Le PDG de la République française, Nicolas Sarkozy, s’est donc imposé à Gérard Mestrallet, PDG – faisant fonction ? – du Groupe Suez. Le premier était résolu de débloquer, à ses conditions, le dossier de fusion de Suez et Gaz de France (enlisé depuis dix-huit mois), et le second a cédé, le 3 septembre 2007. Le champion national français de l’énergie envisagé, baptisé GDF Suez et fort d’une capitalisation boursière cumulée de 87,7 milliards d’euros, suppose que Suez se débarrasse au préalable, par filialisation, de son "pôle environnement", business de l’eau inclus, afin de permettre un échange des actions à parité qui ne lèse pas l’Etat, actionnaire majoritaire de Gaz de France.
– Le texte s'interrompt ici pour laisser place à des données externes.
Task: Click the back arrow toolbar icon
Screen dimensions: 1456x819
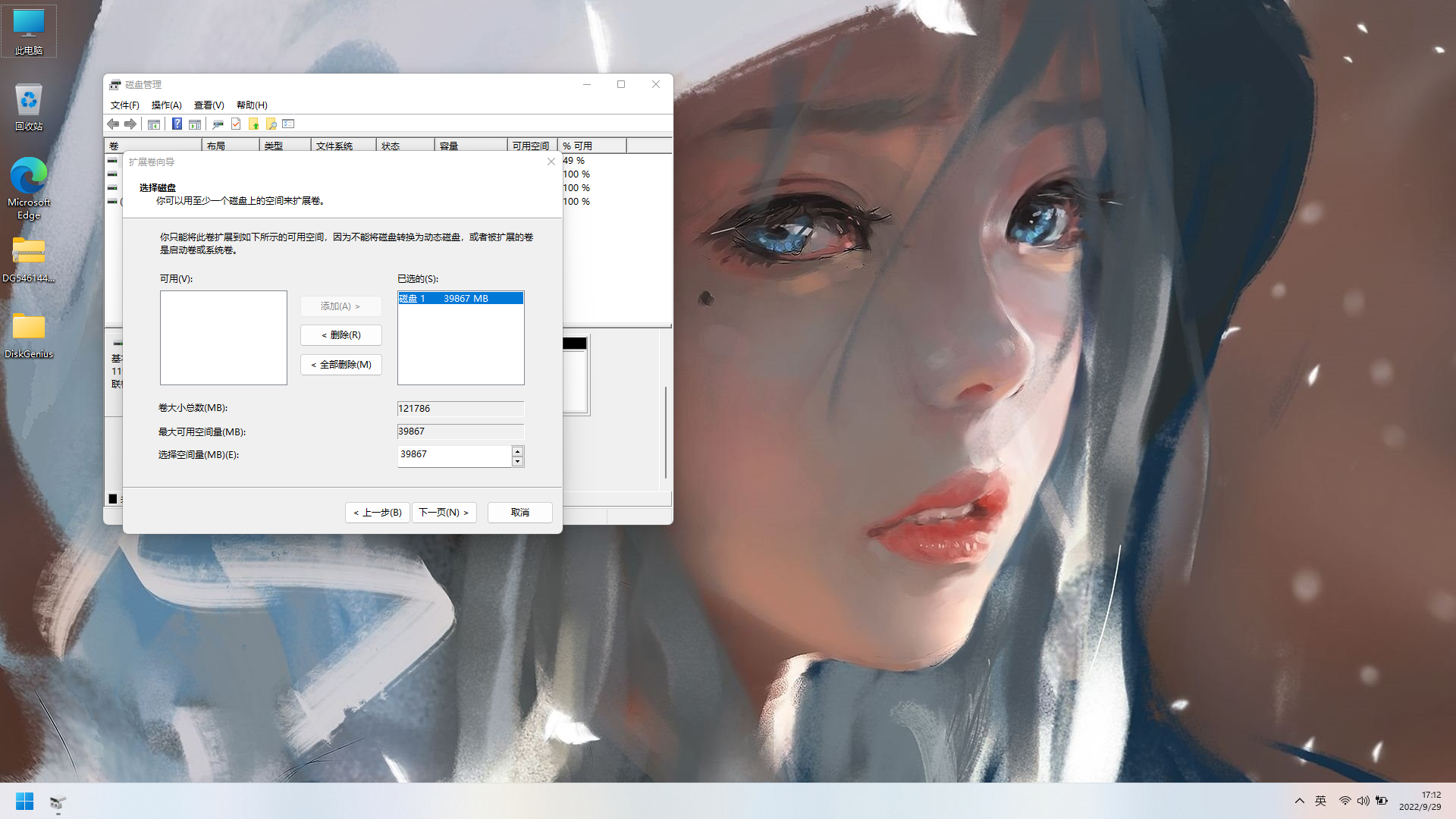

Mestrallet était contre, au nom d’une certaine logique industrielle, mais il a donc dû céder devant un raisonnement de boutiquier que Sakorzy savait appuyé par des alliés de poids, dont Albert Frère, actionnaire principal de Suez, qui réalisera une coquette plus-value grâce à la mise en Bourse de 65% du pôle filialisé (elle devrait rapporter aux actionnaires entre 8 et 10 milliards d’euros). D’aucuns ont brandi l’argument que, faute de faire front et de fusionner, Suez se verrait avalé par le géant italien Enel, et que la tendance, dans le secteur de l’énergie, est à la consolidation – on disait avant : à la concentration, aux grands monopoles. L’affaire reste, en septembre 2007, loin d’être conclue. Les syndicats, pour qui l’opération revient à livrer la maîtrise publique de l’énergie aux marchés financiers, avec hausse des tarifs et casse sociale à la clé, promettent un long processus de riposte.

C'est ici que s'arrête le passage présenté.